═══ DATA SUPPLIED

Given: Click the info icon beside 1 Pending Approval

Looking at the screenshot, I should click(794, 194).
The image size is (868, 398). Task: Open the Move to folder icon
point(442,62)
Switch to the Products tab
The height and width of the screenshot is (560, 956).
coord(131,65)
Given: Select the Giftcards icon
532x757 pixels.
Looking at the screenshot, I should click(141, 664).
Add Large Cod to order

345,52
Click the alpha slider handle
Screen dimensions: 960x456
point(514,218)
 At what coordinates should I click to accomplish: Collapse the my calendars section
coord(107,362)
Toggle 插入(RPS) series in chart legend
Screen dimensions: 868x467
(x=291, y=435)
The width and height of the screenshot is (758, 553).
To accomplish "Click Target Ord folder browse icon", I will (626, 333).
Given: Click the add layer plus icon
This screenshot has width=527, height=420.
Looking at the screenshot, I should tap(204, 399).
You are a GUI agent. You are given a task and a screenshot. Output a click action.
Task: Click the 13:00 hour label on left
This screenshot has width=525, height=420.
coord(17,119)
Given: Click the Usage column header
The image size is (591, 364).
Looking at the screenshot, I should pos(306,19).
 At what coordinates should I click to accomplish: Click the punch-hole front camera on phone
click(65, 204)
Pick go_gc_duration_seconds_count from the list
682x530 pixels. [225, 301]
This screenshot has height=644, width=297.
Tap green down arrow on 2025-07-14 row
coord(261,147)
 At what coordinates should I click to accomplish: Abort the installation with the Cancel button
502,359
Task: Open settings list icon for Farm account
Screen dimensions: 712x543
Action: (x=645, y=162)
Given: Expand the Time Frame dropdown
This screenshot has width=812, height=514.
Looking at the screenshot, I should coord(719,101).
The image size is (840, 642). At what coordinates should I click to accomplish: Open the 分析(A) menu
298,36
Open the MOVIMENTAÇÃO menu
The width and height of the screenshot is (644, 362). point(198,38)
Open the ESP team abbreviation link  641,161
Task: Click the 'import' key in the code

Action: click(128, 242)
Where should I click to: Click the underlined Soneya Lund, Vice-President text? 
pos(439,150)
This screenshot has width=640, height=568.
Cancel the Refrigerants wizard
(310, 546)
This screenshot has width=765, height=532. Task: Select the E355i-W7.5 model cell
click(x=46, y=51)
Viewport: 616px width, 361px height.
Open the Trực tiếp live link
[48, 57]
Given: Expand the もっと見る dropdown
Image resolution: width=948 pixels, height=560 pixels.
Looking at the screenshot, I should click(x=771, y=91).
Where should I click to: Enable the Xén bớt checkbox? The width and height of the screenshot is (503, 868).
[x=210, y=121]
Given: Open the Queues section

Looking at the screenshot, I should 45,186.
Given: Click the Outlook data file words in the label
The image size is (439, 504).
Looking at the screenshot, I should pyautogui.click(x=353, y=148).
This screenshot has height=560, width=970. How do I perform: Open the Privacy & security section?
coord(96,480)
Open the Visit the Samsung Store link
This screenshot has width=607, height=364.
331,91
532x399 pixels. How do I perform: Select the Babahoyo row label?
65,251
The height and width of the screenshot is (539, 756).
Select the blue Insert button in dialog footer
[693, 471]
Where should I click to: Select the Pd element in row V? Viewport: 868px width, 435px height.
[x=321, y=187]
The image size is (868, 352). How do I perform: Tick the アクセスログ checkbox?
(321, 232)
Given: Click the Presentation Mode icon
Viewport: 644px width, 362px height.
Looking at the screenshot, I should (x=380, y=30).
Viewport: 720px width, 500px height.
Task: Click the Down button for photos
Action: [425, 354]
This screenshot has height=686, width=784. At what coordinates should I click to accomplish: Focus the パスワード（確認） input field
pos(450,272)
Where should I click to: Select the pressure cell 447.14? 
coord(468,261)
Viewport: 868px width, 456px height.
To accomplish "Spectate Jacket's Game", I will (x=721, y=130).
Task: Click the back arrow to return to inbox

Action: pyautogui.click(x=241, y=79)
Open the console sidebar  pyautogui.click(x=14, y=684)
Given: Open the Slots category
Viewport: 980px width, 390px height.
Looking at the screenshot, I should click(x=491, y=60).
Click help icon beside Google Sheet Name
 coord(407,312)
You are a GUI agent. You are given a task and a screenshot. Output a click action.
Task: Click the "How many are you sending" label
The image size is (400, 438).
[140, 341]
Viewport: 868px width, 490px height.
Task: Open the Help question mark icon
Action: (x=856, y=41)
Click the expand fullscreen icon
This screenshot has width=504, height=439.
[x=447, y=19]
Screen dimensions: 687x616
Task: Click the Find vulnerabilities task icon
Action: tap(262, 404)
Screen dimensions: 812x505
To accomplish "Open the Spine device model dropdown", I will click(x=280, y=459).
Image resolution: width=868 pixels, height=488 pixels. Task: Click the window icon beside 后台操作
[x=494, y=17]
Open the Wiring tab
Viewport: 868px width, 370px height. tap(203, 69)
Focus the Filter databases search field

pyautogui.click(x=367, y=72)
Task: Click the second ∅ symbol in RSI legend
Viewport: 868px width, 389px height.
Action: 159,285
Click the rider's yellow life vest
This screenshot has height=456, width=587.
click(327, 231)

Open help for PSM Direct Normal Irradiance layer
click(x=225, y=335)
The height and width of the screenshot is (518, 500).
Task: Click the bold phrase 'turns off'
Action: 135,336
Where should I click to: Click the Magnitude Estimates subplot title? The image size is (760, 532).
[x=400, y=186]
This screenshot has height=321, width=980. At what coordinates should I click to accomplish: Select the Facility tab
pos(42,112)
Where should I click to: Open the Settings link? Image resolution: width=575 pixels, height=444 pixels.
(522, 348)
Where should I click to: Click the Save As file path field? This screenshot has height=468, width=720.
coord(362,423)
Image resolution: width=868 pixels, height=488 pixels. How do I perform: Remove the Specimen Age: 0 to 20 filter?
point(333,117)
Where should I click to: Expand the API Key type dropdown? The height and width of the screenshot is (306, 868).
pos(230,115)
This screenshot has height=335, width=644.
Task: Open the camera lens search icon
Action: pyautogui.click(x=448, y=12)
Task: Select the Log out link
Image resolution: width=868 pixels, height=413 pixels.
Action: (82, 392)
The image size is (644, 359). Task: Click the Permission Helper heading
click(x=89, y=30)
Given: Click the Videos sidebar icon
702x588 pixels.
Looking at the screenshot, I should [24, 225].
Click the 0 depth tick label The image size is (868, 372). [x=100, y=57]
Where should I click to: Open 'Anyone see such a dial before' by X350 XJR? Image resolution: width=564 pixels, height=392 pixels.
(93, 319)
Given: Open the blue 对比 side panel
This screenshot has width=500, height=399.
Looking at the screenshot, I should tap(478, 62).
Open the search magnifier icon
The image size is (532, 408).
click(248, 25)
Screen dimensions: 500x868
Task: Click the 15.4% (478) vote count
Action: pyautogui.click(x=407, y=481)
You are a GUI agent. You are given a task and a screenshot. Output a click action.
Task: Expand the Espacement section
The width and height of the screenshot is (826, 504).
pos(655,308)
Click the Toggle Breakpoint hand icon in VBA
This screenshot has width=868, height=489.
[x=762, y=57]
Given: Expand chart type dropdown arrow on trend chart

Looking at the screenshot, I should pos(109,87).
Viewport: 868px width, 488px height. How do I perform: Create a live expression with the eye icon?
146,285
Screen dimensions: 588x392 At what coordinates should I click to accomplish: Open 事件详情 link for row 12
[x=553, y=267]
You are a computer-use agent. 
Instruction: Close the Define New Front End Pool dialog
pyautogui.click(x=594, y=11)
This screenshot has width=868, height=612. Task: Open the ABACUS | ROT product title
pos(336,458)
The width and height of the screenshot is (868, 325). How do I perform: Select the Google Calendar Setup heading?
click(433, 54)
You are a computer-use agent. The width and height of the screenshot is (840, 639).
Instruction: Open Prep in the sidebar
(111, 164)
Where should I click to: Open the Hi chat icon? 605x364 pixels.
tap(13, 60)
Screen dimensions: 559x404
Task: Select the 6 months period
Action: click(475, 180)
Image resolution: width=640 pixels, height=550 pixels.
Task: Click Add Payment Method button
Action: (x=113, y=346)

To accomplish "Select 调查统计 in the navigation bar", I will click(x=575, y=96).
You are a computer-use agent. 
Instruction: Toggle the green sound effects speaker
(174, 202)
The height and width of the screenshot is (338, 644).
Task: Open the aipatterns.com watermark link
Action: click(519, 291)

══════

_TRY IT_
Search the data for "legend". Copy every matching line.

_TASK OUTPUT_
Toggle 插入(RPS) series in chart legend
Task: Click the second ∅ symbol in RSI legend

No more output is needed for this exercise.